Haysiyetsiz hayat sürme, 4721 sayılı Türk Medeni Kanunu’nun (“Kanun”) 163. maddesinde düzenlenen özel ve aynı zamanda nisbi boşanma sebeplerinden biridir. Diğer boşanma nedenleri için; (Lütfen bkz…)
Haysiyetsiz hayat sürmek; toplumun ahlak, namus, şeref, haysiyet gibi kavramlarla ilgili genel algısına ve anlayışına aykırı hayat sürmek olarak tanımlanabilir. Yargıtay kararları doğrultusunda, eşlerden birinin randevu evi işletmesi, kumarbazlık, alkol ve/veya uyuşturucu bağımlılığı, homoseksüellik ve gönül tellallığı haysiyetsiz hayat sürmeye örnek olarak gösterilebilir.
Haysiyetsiz hayat sürme sebebiyle boşanma davası açabilmek için aşağıda belirtilen şartların mevcut olması gerekmektedir:
– Davalı eş haysiyetsiz hayat sürme konusunda kusurlu olmalıdır. Örneğin davalı eş akıl hastalığı nedeniyle haysiyetsiz hayat sürüyorsa, bu durumda haysiyetsiz hayat sürme sebebine dayanarak boşanma davası açılamaz.
– Haysiyetsiz hayat sürme bir devamlılık ve süreklilik içinde olmalı, bir yaşam tarzı olarak benimsenmiş olmalıdır.
– Eşlerden birinin haysiyetsiz hayat sürüyor olması, ortak yaşamı çekilmez hale getirmiş olmalıdır. Davacı eş de benzer şekilde haysiyetsiz hayat sürüyorsa, bu sebebe dayanarak boşanma davası açma hakkına sahip değildir.

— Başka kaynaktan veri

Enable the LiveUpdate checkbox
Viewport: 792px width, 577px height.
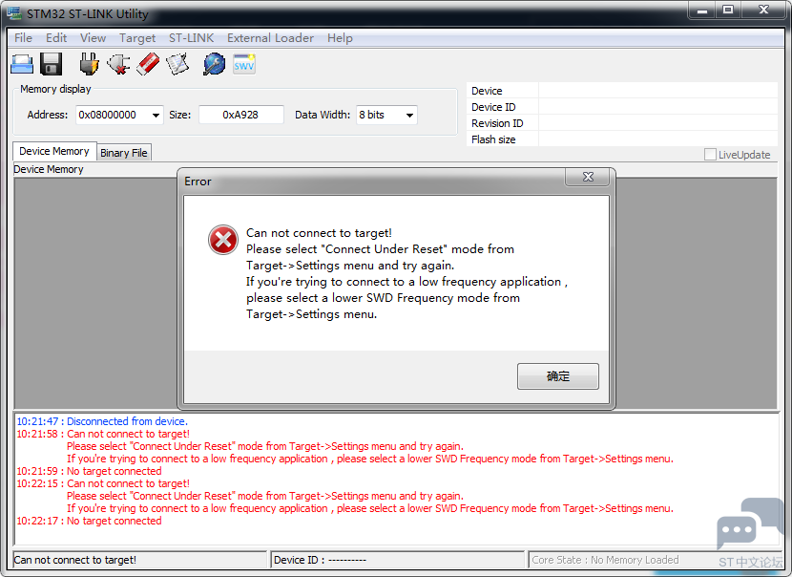pyautogui.click(x=710, y=155)
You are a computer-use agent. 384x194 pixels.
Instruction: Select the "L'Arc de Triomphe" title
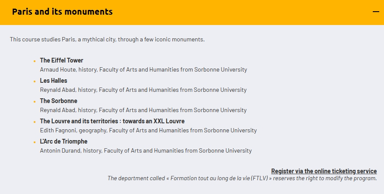(x=63, y=141)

– Haysiyetsiz hayat sürme olgusu evlenmeden sonra gerçekleşmiş olmalıdır. Evlenme öncesinde haysiyetsiz hayat sürdüğü bilinen eşe karşı bu sebebe dayanarak boşanma davası açılamaz.
Haysiyetsiz hayat sürme sebebiyle açılan boşanma davası zamanaşımı veya hak düşürücü süreye tabi değildir. Boşanma kararının verilmesiyle beraber, varsa müşterek çocuğun velayeti haysiyetsiz hayat süren eşe verilmez.